Despite warnings from the elders, his mother stood by her son throughout the legal process, pulling strings to settle the matter amicably out of court. But the family unit was broken forever.
Fractured family
Five months after Kevin's acquittal, his father married another woman in a colourful wedding. She was 24 years old.
"My mother received a text message telling her never to return to her marital home because she had saved my brother from going to jail. So she was replaced by a younger woman," says Brian.
His father sold their 30-acre family home, where his mother had worked tirelessly for three decades, and left to start a new life in a new town with his young lover.
Brian has nothing but compassion and pity, mixed with endless love and respect for his mother.
"How do you start a new life at 59 after a tragedy that was not of your making? I think my mum saw it coming. She had secretly bought land in Kitale and even built another house. As a married man, that incident taught me never to put my wife or children through that kind of ordeal just because I loved a younger woman.
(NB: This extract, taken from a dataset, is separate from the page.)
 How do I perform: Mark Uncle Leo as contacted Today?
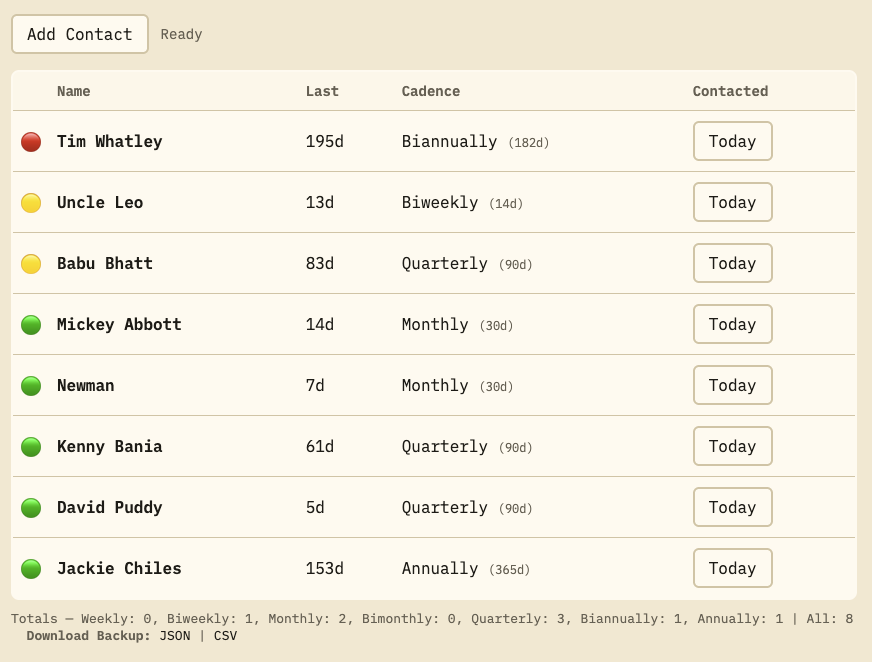point(732,202)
Since all this happened, Brian says his family has never met face to face, not even to talk about the incident.
"My family is broken beyond repair. I don't think we can even begin to talk about forgiveness and healing," he says.
What to do when dad brings home a PYT
I asked my 10 friends this question and their response, interestingly, was simple. Do nothing.
Mercy Musisi, a psychologist at The Retreat Centre in Limuru, explains that older married men hang out with younger women intentionally.
“There are a number of reasons men keep the company of younger women. They include midlife crisis and admiration for the carefree nature of Gen Zs which helps them feel like they are reclaiming their younger years.”
She adds that in psychology, they refer to these types of relationships as age disparity relationships.
According to the expert, older men see younger women as energetic and carefree because marriage puts them in a box for years, often to a point where they feel they just need a breather or a new adventure.
“Society nowadays glorifies older men who date younger girls. These days, no one frowns upon an older man dating a very young girl. Gen Zs have normalised and completely obliterated the rules. If your father does this, the most you can do is raise your concerns with him in a non-confrontational way and then draw boundaries. For instance, you can tell him not to show up with the younger woman at family functions,” she advises.
She also encourages children caught in such situations to take care of their mental health and seek professional help where necessary.
“Try to understand that your father is exploiting the younger woman just as much as she is exploiting him. There is often nothing you can do to change the situation except adapting to the new reality,” Ms Musisi says.